RECORD SET:
===============

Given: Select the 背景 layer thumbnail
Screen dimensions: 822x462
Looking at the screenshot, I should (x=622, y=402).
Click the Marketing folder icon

===============

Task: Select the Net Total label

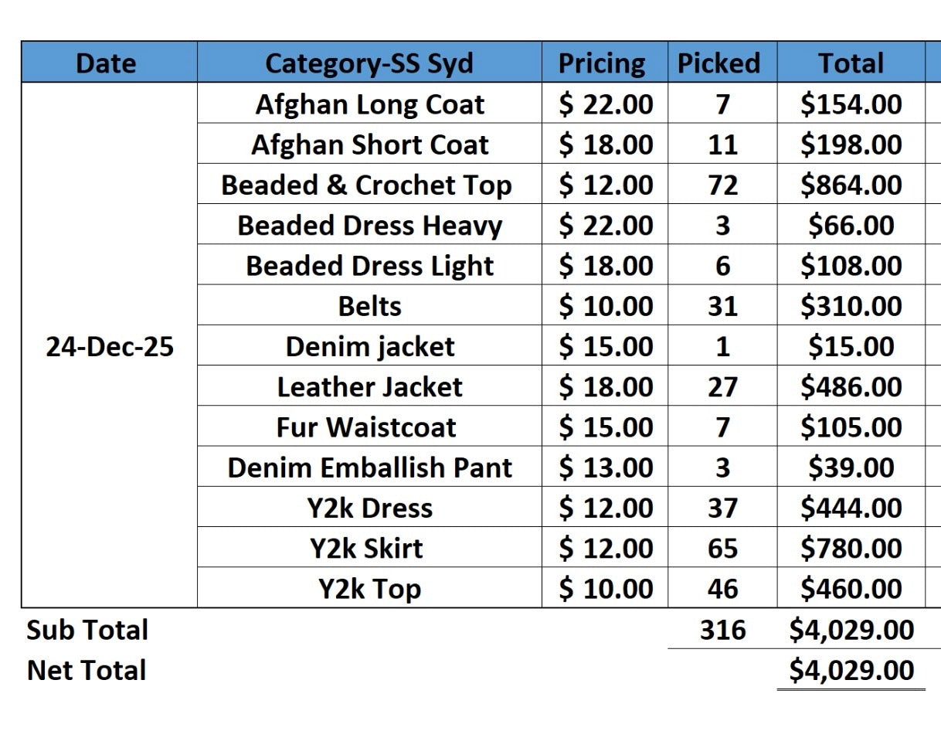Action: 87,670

===============

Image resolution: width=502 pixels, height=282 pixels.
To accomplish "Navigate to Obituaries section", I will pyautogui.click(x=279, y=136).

===============

WHAT YOU SHOULD DO:
Restate word for word the entries above from the line with "Given: Select the 背景 layer thumbnail" through the line with "Click the Marketing folder icon", inclusive, leaving out everything else.

TASK SOLUTION:
Given: Select the 背景 layer thumbnail
Screen dimensions: 822x462
Looking at the screenshot, I should (x=622, y=402).
Click the Marketing folder icon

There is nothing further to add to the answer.